Donc c’est là que tranquillement pas vite, comme bambino/bambina, on commence à se projeter dans une vie « hors cellule familiale/milieu de vie ». « Moi quand je vais être grand. e, je vais vivre le même sentiment de bien-être que Belle [SPOILER ALERT] quand elle retrouve la Bête-pas-en-Bête à la fin du film! », qu’on se dit.
Le monde imaginaire nous permet d’avoir le contrôle à 100 % sur nos scénarios. Les élu. e. s de nos cœurs n’ont pas beaucoup de profondeur, tant au niveau graphique qu’identitaire. Admettons que la crise existentielle ne mine pas tant leur quotidien, ou du moins, ils ont cette facilité à te régler ça à grand coup de chanson féerique pour se rétablir le moral.
Un bonheur de rêve, je vous dis.
Parce qu’il y a ça, dans les dessins animés : la nuance n’est pas bien bien présente. Les contes sont souvent clivés entre le bien et le mal. Et enfant, naturellement, on tend vers la vertu, pour ce qui nous paraîtrait réconfortant. Avouons-le, c’est rare qu’on entend un. e petit. e dire qu’il.elle est en amour avec Scar ou avec Cruella. Les personnages choisis ne nous semblent ni menaçants ni décevants.

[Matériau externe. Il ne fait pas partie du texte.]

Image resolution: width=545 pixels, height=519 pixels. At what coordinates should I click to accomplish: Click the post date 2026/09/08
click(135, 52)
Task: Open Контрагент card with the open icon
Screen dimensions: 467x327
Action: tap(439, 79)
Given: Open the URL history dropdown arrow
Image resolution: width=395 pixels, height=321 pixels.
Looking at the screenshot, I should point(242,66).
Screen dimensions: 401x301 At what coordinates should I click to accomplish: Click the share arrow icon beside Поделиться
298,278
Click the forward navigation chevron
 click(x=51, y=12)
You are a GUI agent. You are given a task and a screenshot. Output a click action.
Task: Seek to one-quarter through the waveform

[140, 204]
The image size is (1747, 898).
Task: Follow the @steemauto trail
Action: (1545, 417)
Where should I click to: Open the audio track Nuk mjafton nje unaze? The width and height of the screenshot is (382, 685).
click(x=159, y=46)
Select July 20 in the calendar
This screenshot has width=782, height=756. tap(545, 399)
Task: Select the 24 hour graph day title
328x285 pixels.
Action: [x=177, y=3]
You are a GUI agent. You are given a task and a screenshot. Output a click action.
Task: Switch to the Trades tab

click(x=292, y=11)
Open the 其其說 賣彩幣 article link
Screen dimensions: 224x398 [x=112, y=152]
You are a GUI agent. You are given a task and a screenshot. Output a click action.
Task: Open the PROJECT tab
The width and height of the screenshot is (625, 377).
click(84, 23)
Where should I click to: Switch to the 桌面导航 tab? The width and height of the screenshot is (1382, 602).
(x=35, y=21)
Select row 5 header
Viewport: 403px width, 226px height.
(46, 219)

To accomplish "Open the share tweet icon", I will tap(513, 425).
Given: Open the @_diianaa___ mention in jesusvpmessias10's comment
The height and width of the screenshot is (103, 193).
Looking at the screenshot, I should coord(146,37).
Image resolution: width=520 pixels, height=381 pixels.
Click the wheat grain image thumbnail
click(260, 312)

Dans ton cas, c’est peut-être pourquoi Aladdin t’as semblé turn on jusqu’à 15 ans. Il y a quelque chose de sécurisant, dans la fiction. Beaucoup plus que dans le réel. Alors on se nourrit l’imaginaire et ça, ça peut perdurer à la vie adulte, comme réflexe de protection. Pensons aux personnes qui maintiennent des relations virtuelles tout en évitant l’intimité réelle : je regarde tes images, j’interprète tes écrits comme je le veux bien, tu restes dans les scénarios que je me crée. Oui, ça peut perdurer, que je disais!
Mais trêve de critique sociale moderne, il faut comprendre qu’un « crush » enfantin demeure plutôt abstrait et reste adapté à notre capacité de raisonnement. Par exemple, en vieillissant, ton amie a probablement compris assez vite que dater Simba amènerait théoriquement son lot de défis tels que :
Prendre le métro avec Simba.
Manger au resto avec Simba.
Frencher Simba.
Souvent, ce type « d’attirance » se transformera à l’adolescence, période pour laquelle on développera souvent un béguin pour une personnalité connue, humaine, cette fois (RIP Patrick Bourgeois). Naîtra alors une certaine confusion entre l’admiration et l’amour, ce qui est une phase affective exploratoire assez commune. Le hic, c’est de comprendre que tous ces référents qui meublent nos fantasmes relationnels relèvent d’une certaine idéalisation.
Il y a beaucoup de rééducation à faire par rapport à ce qu’est véritablement une relation amoureuse, dans toutes ses déclinaisons et avec tous les défis qu’elle peut impliquer. Sans pointer Disney en lui criant de façon hystérique « C’est de ta faute, Walt! De TA FAUTE! », on peut dire qu’à plusieurs niveaux, on nous a créé des fausses espérances quand on nous a raconté l’amour, étant enfants.
Et ça me fait toujours drôle de nous voir, adultes, raconter à notre tour ces histoires, alors qu’on porte un bagage relationnel pouvant être… comment dire… complexe et chargé. Mais en revisitant nos classiques, on s’apaise, on se permet de se tartiner la vie d’un peu de magie en se ramenant à cette époque où on croyait aux théières qui parlent et aux souris qui cousent des vêtements. Oui, on est devenu. e. s grand. e. s mais il peut nous arriver encore aujourd’hui, dans notre fin fond du fond, de cultiver un petit espoir qu’on vivra nous aussi, qui sait, l’histoire éternelle, qu’on ne croit jamais.